Hi friend,
If you wouldn't joke about cancer, don't joke about diabetes.
Diabetes, particularly type 2, is "funny" in a way that other health issues aren't because it's associated with fat bodies.
Making jokes about sugar and diabetes is a good example of the just-world fallacy. If people can convince themselves that diabetes is a punishment for a "bad" body or "bad" choices, then they can believe that their "good" bodies or choices will protect them.
It's also an excellent example of the way weight stigma hurts everyone, even people in thin bodies. A person who believes that diabetes is a punishment for fatness is less likely to have their own symptoms checked out or pursue treatment if they do develop diabetes -- both due to not believing that they could have it, and the shame of being associated with a stigmatized condition.

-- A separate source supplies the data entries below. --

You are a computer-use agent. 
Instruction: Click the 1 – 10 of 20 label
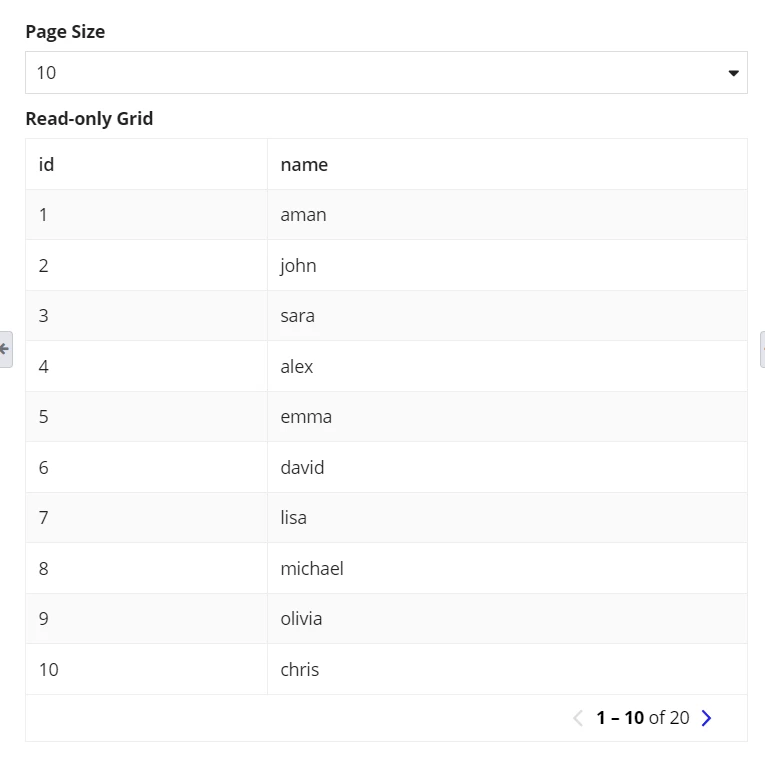[x=643, y=718]
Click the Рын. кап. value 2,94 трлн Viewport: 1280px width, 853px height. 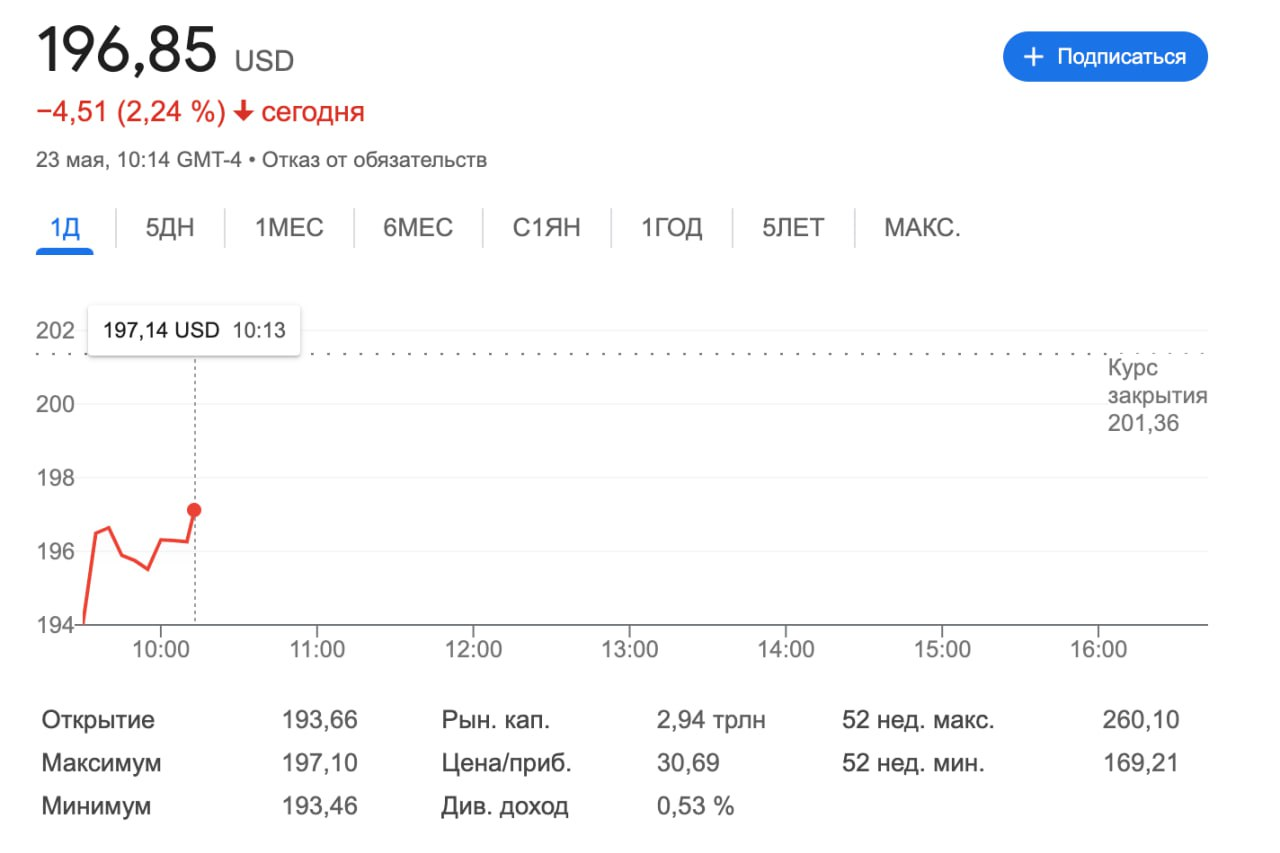coord(711,720)
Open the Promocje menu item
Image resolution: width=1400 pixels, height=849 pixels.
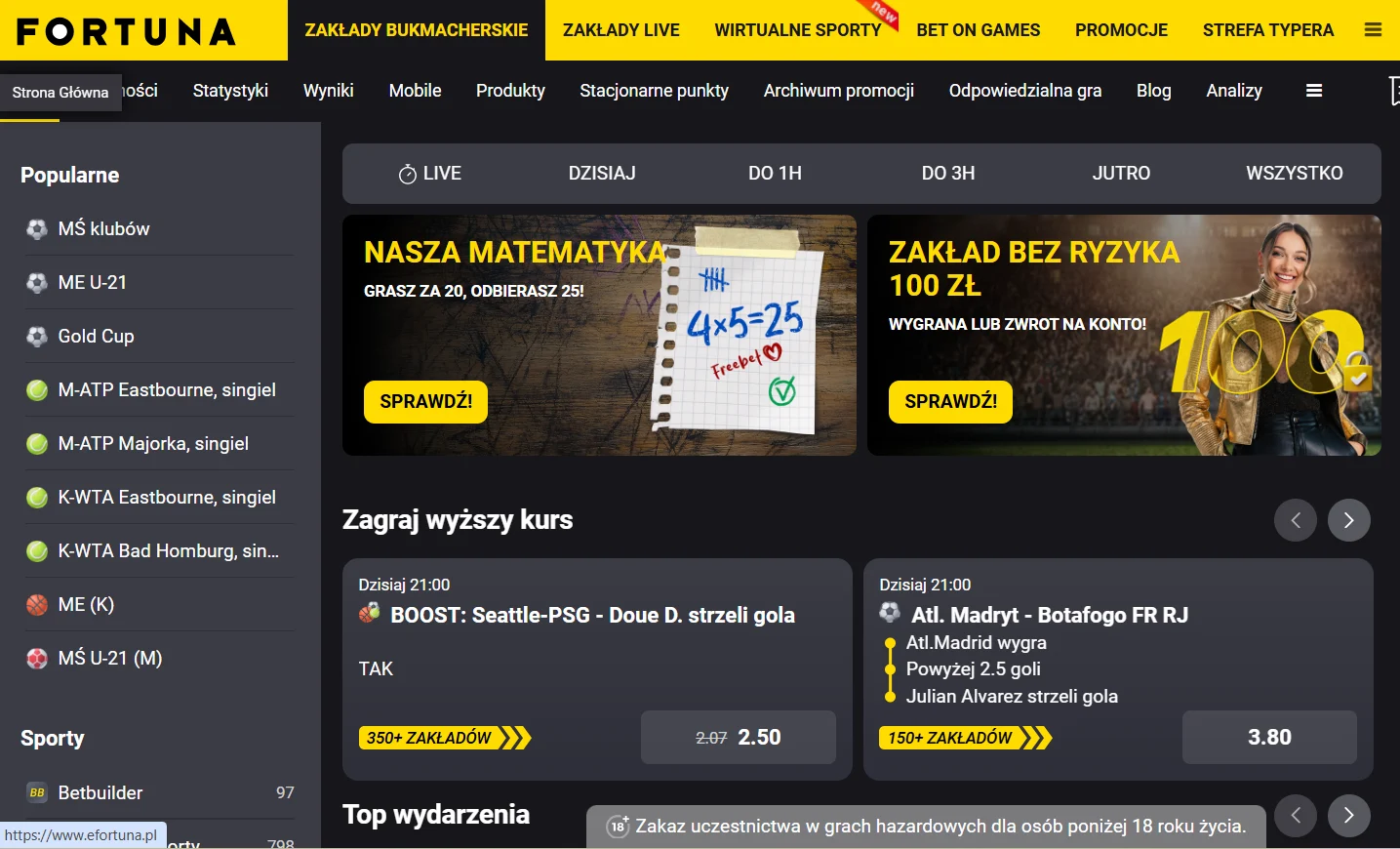click(x=1121, y=30)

Make no mistake: that stigma kills people.
Because when you stigmatize a health condition, the people who suffer from it receive less and worse-quality care for it. Stigmatizing a condition associated* with an already-stigmatized population compounds oppression. Please stop.
*We do not currently have any peer-reviewed evidence showing more than a correlation between fatness and diabetes. Correlation is not causation. Thin people get diabetes, too.
To the best of our current knowledge, diabetes is primarily a genetic condition and is not caused by your body size or what you eat.